Going line by line through the data below, how many lines contain the word "Output"? Give only the number.

Segment Start: Exercise input

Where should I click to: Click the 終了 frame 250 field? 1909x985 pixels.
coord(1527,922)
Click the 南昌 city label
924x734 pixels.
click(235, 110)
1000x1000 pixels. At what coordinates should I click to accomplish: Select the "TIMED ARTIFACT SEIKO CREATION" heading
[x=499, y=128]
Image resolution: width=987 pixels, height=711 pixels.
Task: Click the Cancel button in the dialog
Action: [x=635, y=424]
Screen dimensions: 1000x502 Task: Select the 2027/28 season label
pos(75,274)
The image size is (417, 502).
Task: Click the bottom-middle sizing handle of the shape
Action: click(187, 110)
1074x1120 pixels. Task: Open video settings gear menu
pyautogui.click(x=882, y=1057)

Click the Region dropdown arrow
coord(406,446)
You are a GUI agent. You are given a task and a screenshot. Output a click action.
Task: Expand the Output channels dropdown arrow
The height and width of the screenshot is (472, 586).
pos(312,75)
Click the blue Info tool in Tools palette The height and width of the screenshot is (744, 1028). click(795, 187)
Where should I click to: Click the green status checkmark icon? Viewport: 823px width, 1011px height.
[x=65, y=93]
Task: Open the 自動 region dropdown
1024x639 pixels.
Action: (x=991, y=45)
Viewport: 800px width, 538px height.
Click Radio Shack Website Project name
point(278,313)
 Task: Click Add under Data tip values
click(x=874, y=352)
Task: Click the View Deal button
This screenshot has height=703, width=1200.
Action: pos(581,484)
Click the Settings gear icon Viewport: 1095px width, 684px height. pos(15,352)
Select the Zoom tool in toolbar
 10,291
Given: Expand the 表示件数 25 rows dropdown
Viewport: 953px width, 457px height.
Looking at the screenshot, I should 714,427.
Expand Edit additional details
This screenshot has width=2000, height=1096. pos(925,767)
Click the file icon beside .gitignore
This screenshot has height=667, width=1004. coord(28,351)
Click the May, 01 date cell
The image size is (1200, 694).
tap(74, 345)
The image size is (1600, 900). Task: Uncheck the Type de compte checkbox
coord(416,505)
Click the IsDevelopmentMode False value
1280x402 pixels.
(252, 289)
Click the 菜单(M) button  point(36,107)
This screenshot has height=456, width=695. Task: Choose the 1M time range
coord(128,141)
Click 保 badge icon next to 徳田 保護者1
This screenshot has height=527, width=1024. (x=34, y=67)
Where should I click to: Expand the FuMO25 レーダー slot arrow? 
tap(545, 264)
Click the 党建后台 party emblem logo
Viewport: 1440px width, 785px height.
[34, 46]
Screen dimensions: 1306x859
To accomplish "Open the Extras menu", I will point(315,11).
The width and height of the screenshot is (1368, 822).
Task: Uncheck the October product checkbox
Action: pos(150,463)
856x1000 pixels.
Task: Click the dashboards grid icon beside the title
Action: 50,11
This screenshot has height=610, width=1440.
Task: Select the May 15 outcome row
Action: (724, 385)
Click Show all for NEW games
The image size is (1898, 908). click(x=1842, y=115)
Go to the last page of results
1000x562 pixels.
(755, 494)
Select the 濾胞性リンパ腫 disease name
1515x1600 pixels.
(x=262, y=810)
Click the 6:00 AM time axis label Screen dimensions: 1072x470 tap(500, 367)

Segment End: Exercise input

_Response to this exercise_
2